Mónica Seidi acusou o executivo açoriano socialista de não ter “coragem política” para dizer “que nada será feito”, numa altura em que já se começa a discutir a possibilidade de o GNL ser “substituído por outro tipo de material”.

Segundo o PSD/Terceira, o eixo Porto da Praia da Vitória-Base das Lajes tem um potencial enorme no desenvolvimento da economia da ilha, mas nem Governo Regional, nem Governo da República se querem comprometer com o desenvolvimento de novas valências associadas a estas duas infraestruturas.

“Até hoje não sabemos qual é o papel e a importância que o PS quer dar ao Porto da Praia, inserida obviamente numa estratégia de desenvolvimento regional. Há um silêncio comprometedor entre Governo da República e Governo Regional que prejudica a ilha Terceira”, sublinhou Mónica Seidi.

A dirigente social-democrata considerou, por outro lado, “inqualificável” que os orçamentos da região não tenham ainda integrado verbas para a criação de um cais de cruzeiros na Praia da Vitória, depois de ter sido aprovada por unanimidade, em 2018, uma proposta do PSD nesse sentido.

Segundo Mónica Seidi, a Portos dos Açores, empresa que gere os portos da região, tem um estudo que aponta quatro possíveis localizações para o projeto, anunciado em 2014, mas quem governa “não teve a coragem de decidir”.

Ainda em matéria de infraestruturas portuárias, a deputada criticou o atraso nas obras de ampliação e dinamização do Porto das Pipas, em Angra do Heroísmo, prometidas “desde 2008” e “sucessivamente adiadas”.

Os social-democratas da ilha Terceira salientaram, por outro lado, que “10 mil utentes” do concelho de Angra do Heroísmo continuam sem médico de família, quando tinha sido prometida a cobertura total do arquipélago em 2016.

Reivindicaram ainda a instalação de um serviço de radioterapia no Hospital de Santo Espírito da Ilha Terceira e a criação de uma segunda equipa de evacuações médicas na unidade.

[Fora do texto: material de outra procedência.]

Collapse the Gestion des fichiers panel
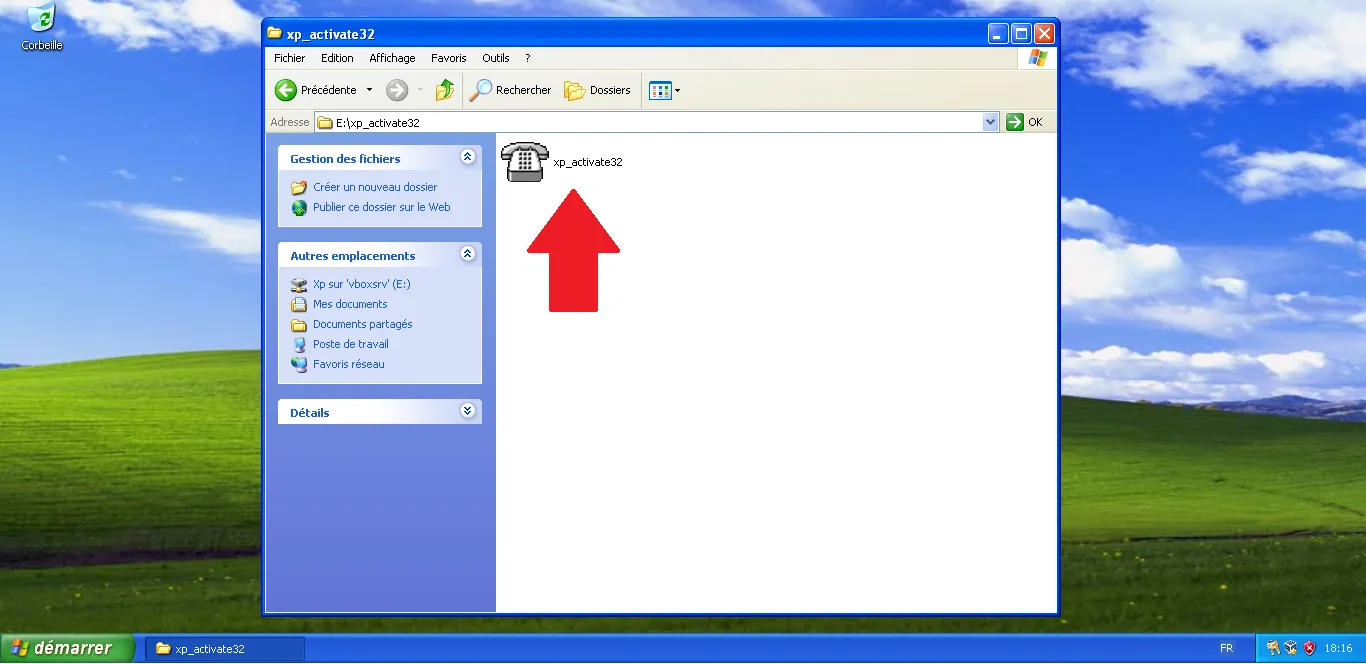This screenshot has height=664, width=1366. pyautogui.click(x=467, y=158)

“Não é um capricho do PSD, é uma necessidade fruto da nossa condição arquipelágica. E é falso que a criação da mesma dependa do número total de evacuações que são realizadas anualmente, porque como sabem estamos a falar, na maior parte das vezes, de situações imprevisíveis. Tem-nos valido o amor à camisola dos elementos que constituem esta equipa”, salientou Mónica Seidi, que é também médica.